Luc relate l’ascension du Christ avec une simplicité empreinte de calme et de beauté. L’événement est décrit avec des mots simples, accessibles à tous, sans passion ni surenchère. Luc était un homme cultivé, un médecin d’origine grecque qui en savait certainement plus sur le monde et sur la science que nous ne sommes peut-être disposés à le reconnaître. Son récit n’a rien qui puisse choquer les auditeurs ou les lecteurs en quête de rigueur. Son langage dépouillé exprime l’émerveillement, avec une calme discrétion comme lorsque dans son Évangile il relate la naissance du Sauveur et les détails qui l’accompagnent. Il ne doute pas que ce qu’il rapporte est un fait historique, dont il veut être le messager, c’est-à-dire le témoin qui y prend part. S’il avait employé un langage compliqué, peut-être son message aurait-il dépassé l’entendement humain et aurait produit plus de confusion qu’il n’aurait clarifié les choses.
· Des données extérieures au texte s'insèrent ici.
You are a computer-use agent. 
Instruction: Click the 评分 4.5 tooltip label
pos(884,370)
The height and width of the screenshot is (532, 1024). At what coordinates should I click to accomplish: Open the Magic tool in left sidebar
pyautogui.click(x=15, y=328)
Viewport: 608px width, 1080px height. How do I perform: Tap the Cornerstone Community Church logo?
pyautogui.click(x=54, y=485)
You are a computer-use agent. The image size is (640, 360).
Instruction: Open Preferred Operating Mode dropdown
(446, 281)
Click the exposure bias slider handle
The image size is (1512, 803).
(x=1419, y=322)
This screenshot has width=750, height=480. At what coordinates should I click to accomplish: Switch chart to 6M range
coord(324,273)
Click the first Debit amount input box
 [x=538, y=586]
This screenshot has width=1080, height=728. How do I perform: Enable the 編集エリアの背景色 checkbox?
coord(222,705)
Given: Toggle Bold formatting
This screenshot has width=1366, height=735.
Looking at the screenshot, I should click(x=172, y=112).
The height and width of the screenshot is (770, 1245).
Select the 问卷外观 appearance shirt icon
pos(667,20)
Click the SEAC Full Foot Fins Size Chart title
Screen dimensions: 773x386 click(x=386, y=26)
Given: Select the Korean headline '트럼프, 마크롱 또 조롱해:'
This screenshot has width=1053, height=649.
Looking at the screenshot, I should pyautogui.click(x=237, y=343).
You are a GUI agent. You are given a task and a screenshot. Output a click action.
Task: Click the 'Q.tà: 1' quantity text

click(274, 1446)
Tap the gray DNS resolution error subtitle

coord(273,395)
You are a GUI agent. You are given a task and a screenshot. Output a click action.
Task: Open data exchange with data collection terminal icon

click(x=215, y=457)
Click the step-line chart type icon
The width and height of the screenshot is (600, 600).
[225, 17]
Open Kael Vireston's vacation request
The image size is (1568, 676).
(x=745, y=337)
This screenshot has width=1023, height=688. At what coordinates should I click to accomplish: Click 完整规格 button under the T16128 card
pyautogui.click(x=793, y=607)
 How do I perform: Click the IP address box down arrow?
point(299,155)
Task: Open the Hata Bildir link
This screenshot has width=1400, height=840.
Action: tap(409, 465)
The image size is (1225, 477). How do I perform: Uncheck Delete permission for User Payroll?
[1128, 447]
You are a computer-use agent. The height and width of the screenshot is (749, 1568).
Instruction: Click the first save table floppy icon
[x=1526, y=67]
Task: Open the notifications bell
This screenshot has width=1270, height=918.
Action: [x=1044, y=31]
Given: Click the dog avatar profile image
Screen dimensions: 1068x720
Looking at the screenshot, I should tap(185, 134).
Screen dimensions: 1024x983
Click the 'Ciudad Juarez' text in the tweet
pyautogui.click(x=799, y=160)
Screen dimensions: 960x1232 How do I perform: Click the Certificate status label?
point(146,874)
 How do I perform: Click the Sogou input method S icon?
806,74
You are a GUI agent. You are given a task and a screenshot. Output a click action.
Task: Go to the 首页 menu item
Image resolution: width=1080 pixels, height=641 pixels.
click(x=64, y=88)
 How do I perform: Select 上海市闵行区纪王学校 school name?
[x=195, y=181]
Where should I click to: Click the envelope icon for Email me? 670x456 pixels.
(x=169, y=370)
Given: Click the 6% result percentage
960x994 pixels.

Comme toute l’Écriture, Luc ne s’égare pas dans les descriptions détaillées, mais veut nous persuader en vue de notre salut, et en cela il est vraiment digne de notre confiance. Deux phrases résument l’ascension de Jésus : « Il fut élevé pendant qu’ils le regardaient, et une nuée le déroba à leurs yeux » (Ac 1.9). Quelle remarquable sobriété!

Quel est le ciel dont il parle? Où est-il? Dans l’Écriture sainte, le ciel dénote toujours la présence de Dieu. Là où il se tient, là est le ciel. Inutile de parler de Dieu étant là-haut ou là-bas, comme s’il s’agissait de lieux pouvant être localisés géographiquement ou spatialement, car cela ne nous avance pas beaucoup. Nous ne pouvons pas localiser ni pointer dans le cosmos l’endroit de l’habitation de Dieu. Pour la Bible, « là-haut » est une réalité qui pour le moment nous dépasse. Mais si Dieu a une place dans notre vie, le ciel commence déjà pour nous ici-bas. Il faut préciser toutefois que Dieu ne se confond pas avec sa création. Il est le Dieu transcendant.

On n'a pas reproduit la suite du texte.